It’s startling to think that something we can own at home—a 3D printer—is also used on an immense scale to expand our understanding of the universe. There are so many ways that 3D printing helps us explore space. These are just a few of the applications.
You can see 3D printing in action right now on Mars. In February, NASA’s mission carried the rover Perseverance, which has 11 parts made with 3D printing. Additive manufacturing works layer by layer, like a papier-mâché art project. The results are lighter, cheaper, faster to make, and stronger than traditional production methods. Perseverance is exploring the Red Planet with metal printed parts, but there are plenty of plastics that can optimize construction, too.
The process is nothing new for rocket science. SpaceX and Boeing use hundreds of 3D printed parts in their spacecraft that would otherwise be prohibitively expensive to manufacture. 3D printing can also handle more complicated designs, reducing the number of parts required. Because they don’t have to be welded together, the structure is safer. Now, the world’s first entirely 3D printed rocket is ready to go. Relativity Space created the Terran I for low-earth orbit. Dedicated missions would cost $12 million, making it among the most cost-effective launchers. Terran I is slated for its first launch in late 2021.
Printing in Space
3D printers can even operate in a vacuum. If a repair needs to be made on the moon, a printer can create the necessary tool. Astronauts can create what they need with the materials already present on planets without having material shipped to them. And with microgravity, 3D printers can actually make structures that wouldn’t be able to support their own mass on Earth. An architectural agency has already received NASA’s stamp of approval for their design for shelters on Mars that use only materials found on the planet’s surface. There’s potential for 3D printed landing pads, roads, hangars, and more.
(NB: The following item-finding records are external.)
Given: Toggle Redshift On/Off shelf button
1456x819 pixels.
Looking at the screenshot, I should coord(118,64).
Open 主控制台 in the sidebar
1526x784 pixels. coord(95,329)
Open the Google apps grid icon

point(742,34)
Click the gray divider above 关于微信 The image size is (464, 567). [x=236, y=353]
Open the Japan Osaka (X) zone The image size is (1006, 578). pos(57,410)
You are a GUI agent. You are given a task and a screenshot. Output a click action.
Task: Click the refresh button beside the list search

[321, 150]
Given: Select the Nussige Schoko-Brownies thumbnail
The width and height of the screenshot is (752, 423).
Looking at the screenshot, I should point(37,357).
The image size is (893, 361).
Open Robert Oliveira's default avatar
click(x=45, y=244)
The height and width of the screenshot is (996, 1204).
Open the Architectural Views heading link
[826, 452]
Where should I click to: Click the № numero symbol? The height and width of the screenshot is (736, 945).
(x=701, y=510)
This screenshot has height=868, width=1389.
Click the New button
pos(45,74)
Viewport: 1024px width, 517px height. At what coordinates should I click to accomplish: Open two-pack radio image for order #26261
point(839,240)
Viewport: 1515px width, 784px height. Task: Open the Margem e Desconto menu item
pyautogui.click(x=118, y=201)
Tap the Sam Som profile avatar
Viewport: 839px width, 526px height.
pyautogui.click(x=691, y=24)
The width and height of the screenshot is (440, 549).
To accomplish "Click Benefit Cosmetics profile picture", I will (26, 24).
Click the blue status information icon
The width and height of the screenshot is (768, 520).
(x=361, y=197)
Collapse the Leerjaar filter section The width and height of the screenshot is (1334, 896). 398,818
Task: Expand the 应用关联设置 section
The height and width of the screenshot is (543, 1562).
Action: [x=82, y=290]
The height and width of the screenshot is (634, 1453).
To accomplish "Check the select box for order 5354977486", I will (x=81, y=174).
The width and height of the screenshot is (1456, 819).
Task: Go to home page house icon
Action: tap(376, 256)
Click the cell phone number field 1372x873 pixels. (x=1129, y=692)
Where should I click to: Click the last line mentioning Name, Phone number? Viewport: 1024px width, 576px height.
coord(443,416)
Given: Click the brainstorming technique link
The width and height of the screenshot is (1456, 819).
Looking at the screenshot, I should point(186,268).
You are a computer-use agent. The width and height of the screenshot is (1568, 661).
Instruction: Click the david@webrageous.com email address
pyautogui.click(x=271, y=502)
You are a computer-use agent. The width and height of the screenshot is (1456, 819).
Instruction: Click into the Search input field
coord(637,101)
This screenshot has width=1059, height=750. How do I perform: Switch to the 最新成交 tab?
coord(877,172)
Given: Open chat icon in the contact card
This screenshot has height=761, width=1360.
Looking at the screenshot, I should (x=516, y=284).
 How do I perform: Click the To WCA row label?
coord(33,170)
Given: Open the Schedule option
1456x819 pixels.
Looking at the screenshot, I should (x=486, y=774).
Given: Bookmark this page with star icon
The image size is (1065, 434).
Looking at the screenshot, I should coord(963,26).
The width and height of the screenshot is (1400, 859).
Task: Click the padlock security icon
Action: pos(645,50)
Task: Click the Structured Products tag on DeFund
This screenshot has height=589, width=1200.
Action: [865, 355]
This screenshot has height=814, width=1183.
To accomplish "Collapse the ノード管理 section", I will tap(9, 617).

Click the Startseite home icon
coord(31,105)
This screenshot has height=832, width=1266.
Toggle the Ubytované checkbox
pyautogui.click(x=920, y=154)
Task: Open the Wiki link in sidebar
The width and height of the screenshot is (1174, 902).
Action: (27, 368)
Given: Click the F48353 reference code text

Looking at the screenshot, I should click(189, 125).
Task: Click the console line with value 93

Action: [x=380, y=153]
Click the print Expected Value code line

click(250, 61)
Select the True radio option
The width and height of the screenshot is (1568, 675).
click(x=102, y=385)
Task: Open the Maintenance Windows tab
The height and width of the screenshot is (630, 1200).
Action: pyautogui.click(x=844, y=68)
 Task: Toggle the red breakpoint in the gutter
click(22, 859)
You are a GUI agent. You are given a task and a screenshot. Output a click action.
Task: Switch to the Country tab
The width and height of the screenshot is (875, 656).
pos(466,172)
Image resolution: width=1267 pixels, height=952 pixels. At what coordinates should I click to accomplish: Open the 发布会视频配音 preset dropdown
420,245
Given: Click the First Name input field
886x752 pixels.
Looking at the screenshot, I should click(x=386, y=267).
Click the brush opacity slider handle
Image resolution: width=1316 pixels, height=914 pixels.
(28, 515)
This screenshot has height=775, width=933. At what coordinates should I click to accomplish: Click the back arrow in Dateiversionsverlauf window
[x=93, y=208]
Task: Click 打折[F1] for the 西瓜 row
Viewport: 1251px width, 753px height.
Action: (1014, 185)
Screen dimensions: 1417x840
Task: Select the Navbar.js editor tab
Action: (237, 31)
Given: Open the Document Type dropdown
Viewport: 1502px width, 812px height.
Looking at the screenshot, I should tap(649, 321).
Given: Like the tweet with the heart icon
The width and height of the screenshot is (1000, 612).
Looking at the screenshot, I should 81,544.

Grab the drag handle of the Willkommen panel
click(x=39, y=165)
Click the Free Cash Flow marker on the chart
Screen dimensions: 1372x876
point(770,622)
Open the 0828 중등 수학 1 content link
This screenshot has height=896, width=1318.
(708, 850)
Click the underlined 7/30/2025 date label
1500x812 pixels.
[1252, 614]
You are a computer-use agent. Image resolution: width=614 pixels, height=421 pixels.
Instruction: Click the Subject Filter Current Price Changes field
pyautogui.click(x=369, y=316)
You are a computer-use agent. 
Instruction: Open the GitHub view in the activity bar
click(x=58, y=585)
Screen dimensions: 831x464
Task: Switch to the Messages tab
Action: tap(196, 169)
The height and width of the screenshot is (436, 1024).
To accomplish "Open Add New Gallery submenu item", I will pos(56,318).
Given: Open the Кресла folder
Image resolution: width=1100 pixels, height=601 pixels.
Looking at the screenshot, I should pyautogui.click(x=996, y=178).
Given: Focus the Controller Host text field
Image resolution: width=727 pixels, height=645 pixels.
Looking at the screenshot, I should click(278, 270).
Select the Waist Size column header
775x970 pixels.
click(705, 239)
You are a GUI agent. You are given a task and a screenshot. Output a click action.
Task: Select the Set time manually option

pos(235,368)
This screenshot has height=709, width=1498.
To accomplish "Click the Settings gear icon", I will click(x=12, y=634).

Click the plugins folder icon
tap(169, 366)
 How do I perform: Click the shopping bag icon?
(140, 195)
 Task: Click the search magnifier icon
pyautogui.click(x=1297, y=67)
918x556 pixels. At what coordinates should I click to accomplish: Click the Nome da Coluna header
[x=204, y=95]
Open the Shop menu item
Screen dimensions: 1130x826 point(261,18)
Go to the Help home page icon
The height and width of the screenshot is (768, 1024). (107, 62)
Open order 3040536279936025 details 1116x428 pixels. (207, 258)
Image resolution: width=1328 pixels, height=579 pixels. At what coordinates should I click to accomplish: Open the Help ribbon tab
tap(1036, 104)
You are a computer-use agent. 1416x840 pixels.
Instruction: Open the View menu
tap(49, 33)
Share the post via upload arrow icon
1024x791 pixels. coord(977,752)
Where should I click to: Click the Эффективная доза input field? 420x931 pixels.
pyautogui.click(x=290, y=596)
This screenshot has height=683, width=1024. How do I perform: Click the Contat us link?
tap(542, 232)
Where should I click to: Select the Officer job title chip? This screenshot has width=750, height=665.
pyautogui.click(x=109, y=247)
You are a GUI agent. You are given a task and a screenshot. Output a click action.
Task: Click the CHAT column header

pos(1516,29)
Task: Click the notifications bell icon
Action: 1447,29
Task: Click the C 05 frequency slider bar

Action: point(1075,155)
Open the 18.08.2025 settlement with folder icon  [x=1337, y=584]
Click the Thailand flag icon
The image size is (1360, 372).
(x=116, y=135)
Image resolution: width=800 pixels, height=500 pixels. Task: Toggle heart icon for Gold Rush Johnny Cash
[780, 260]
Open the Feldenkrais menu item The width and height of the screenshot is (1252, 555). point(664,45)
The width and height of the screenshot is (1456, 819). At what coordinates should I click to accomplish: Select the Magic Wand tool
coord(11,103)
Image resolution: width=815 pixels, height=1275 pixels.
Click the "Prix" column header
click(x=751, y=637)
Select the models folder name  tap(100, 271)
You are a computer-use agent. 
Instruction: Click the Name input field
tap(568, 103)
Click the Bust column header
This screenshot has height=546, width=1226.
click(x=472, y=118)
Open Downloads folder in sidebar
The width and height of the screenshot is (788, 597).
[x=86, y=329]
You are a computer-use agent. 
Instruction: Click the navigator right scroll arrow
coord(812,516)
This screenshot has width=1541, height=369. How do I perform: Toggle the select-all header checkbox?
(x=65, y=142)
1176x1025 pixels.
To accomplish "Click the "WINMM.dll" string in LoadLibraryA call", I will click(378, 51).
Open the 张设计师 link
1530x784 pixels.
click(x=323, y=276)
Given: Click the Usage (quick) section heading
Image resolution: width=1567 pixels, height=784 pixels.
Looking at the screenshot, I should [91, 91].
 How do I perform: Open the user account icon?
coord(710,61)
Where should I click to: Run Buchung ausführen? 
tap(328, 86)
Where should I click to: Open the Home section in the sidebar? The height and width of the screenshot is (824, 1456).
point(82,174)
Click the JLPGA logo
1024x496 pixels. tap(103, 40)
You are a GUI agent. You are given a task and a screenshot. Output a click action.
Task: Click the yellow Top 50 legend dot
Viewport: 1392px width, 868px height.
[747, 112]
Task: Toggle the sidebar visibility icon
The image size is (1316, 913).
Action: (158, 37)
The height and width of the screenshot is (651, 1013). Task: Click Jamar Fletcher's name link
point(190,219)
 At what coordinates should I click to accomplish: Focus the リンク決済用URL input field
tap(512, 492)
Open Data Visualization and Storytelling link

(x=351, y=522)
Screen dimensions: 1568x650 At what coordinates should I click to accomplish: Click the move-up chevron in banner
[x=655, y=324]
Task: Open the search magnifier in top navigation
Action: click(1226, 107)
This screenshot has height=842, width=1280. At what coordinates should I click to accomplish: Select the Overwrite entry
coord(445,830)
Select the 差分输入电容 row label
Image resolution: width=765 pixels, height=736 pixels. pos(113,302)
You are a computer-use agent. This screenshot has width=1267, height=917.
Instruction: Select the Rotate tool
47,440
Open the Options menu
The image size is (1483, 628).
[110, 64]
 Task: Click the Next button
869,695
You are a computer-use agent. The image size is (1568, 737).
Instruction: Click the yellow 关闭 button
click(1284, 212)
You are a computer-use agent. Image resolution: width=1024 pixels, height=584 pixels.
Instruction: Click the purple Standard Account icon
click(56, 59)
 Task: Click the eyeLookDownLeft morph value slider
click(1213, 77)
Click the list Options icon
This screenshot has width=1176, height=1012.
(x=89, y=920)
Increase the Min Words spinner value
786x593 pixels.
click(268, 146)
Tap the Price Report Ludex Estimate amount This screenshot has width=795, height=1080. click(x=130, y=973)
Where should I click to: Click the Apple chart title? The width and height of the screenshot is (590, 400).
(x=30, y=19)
3D printing can create food, although there’s no official word on if it’s the tastiest. NASA invested $1 million to develop a way to 3D print a pizza in space. It makes for good publicity, but also has potential for the future. People can store the ingredients for 3D printable food in cartridges that slow spoiling dramatically. That means the food could be stored and available for decades as astronauts go exploring out further. Even more exciting, the medical world is close to 3D printing organs with human tissue for transplant. That could be the most revolutionary way that 3D printing helps us explore space—by allowing us to stay indefinitely. Soon, we might have the tools for generational space travel.